**** Information shown
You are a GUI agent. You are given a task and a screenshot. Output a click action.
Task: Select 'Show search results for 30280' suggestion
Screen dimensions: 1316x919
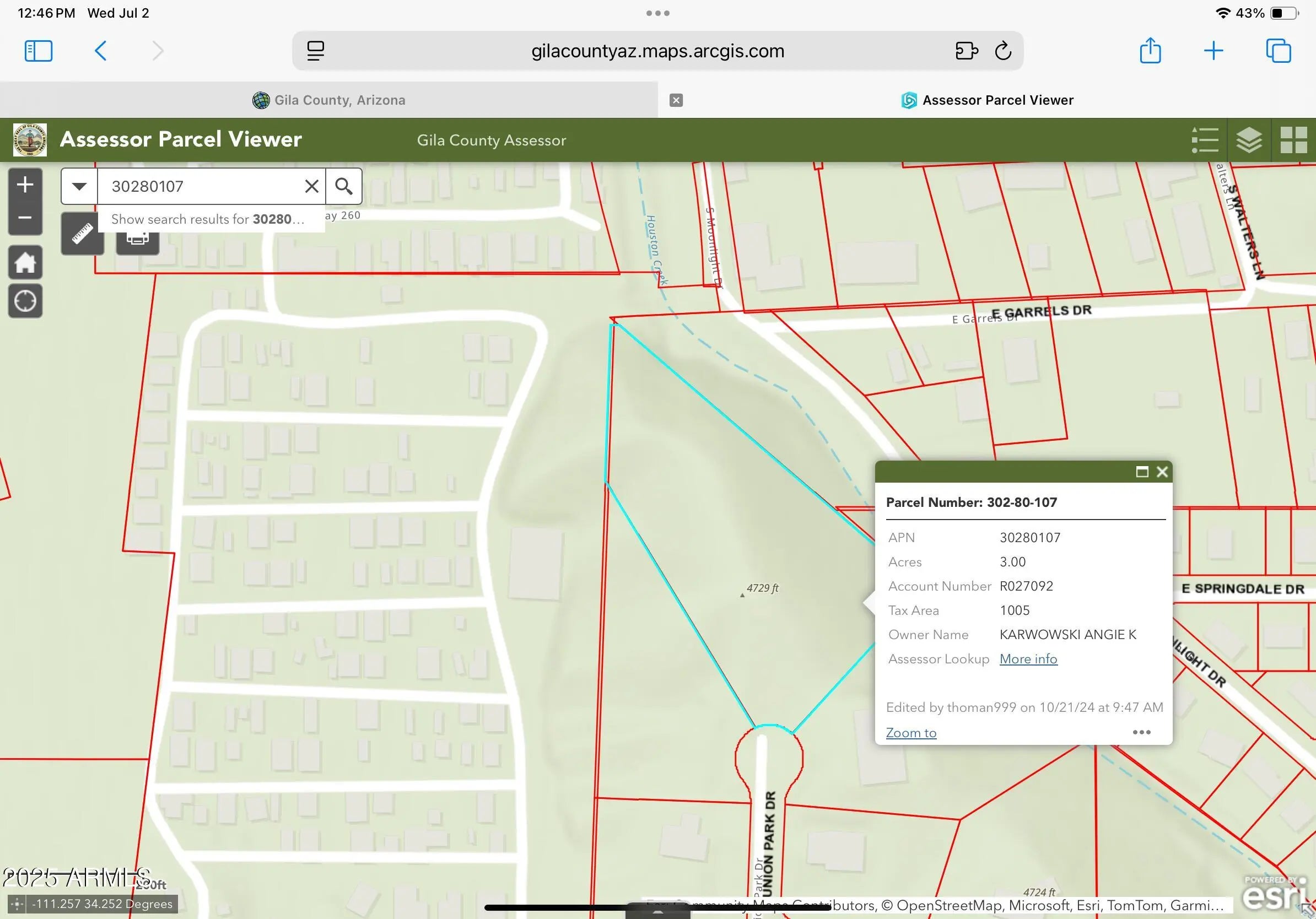point(208,219)
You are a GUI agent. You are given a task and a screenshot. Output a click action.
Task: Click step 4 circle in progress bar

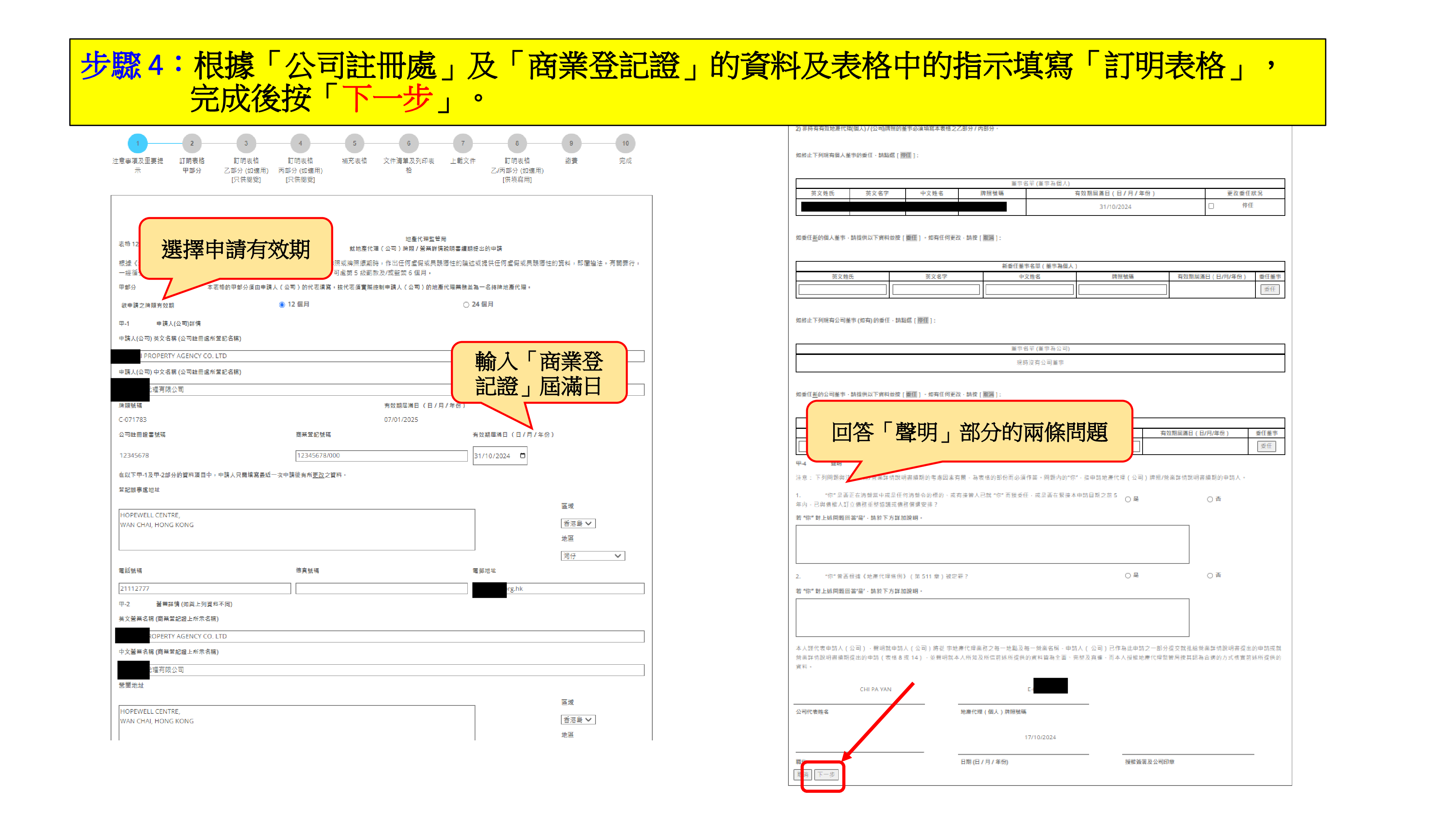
********
▶ Activity:
Only the pictures are to be omitted; the records above must otherwise be reproduced exactly.

▶ Expected output:
You are a GUI agent. You are given a task and a screenshot. Output a click action.
Task: Select 'Show search results for 30280' suggestion
Screen dimensions: 1316x919
point(208,219)
You are a GUI agent. You are given a task and a screenshot. Output a click action.
Task: Click step 4 circle in progress bar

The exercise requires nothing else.